**Dataset extract:**
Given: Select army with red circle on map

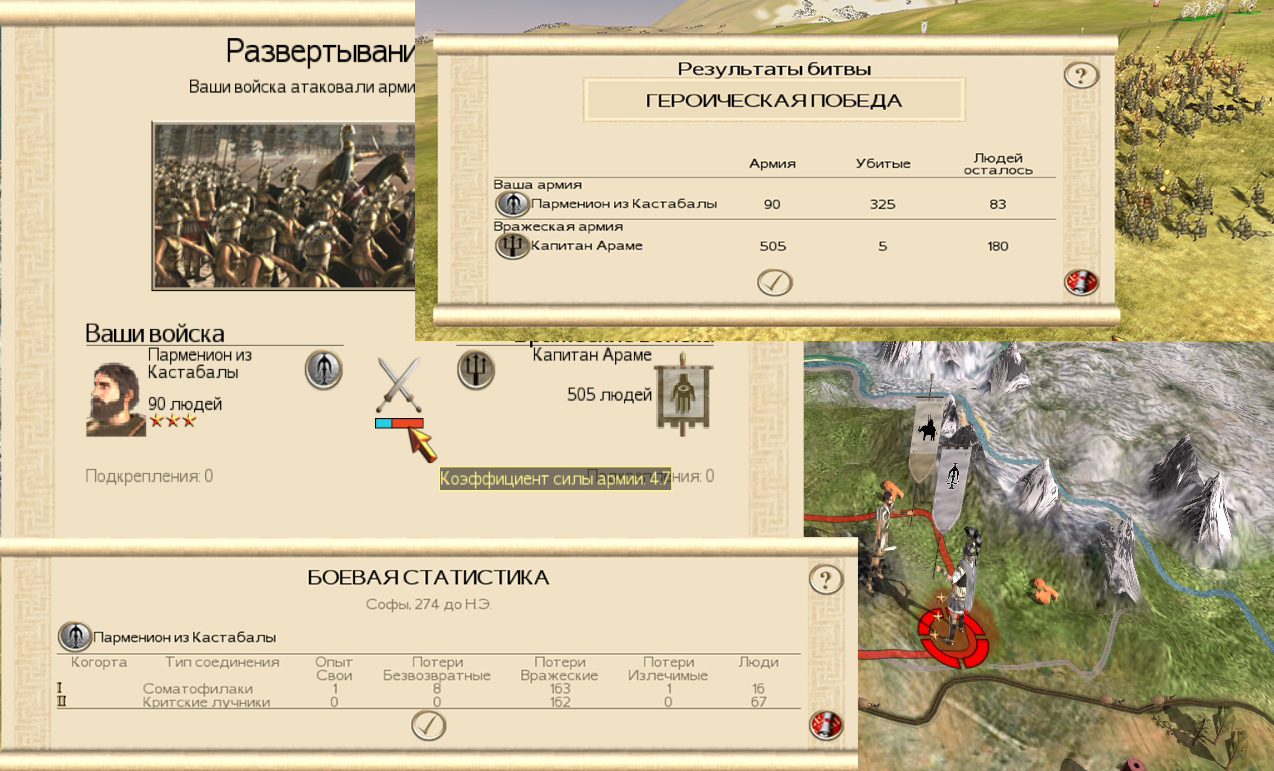Looking at the screenshot, I should click(x=954, y=642).
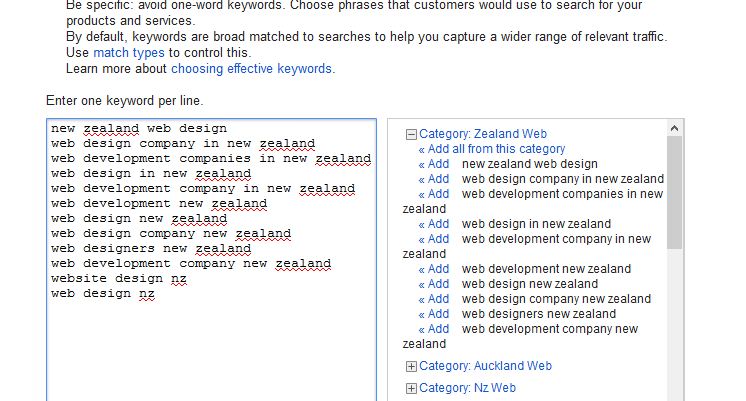Add web design new zealand keyword
This screenshot has width=746, height=401.
click(434, 284)
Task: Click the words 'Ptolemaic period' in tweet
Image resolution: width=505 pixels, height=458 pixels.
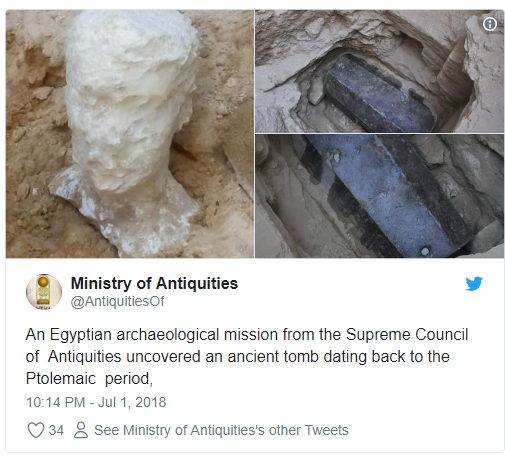Action: pyautogui.click(x=87, y=379)
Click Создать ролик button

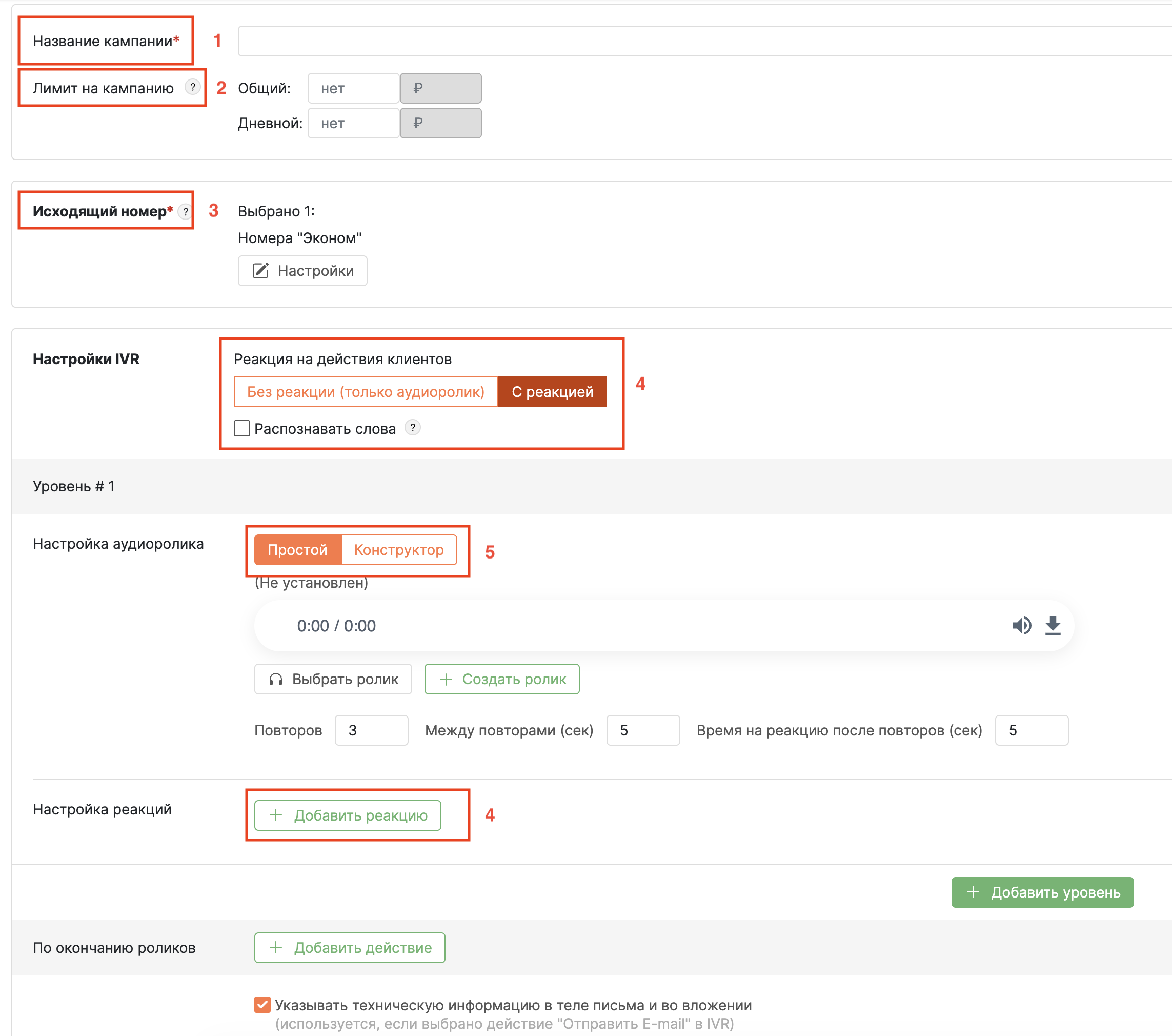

**Problem:**
Your output should be exactly the lines of the records above from the one with "Task: Click the" through the last, both ends included, with pictures excluded.

**Answer for this exercise:**
Task: Click the words 'Ptolemaic period' in tweet
Image resolution: width=505 pixels, height=458 pixels.
Action: pyautogui.click(x=87, y=379)
Click Создать ролик button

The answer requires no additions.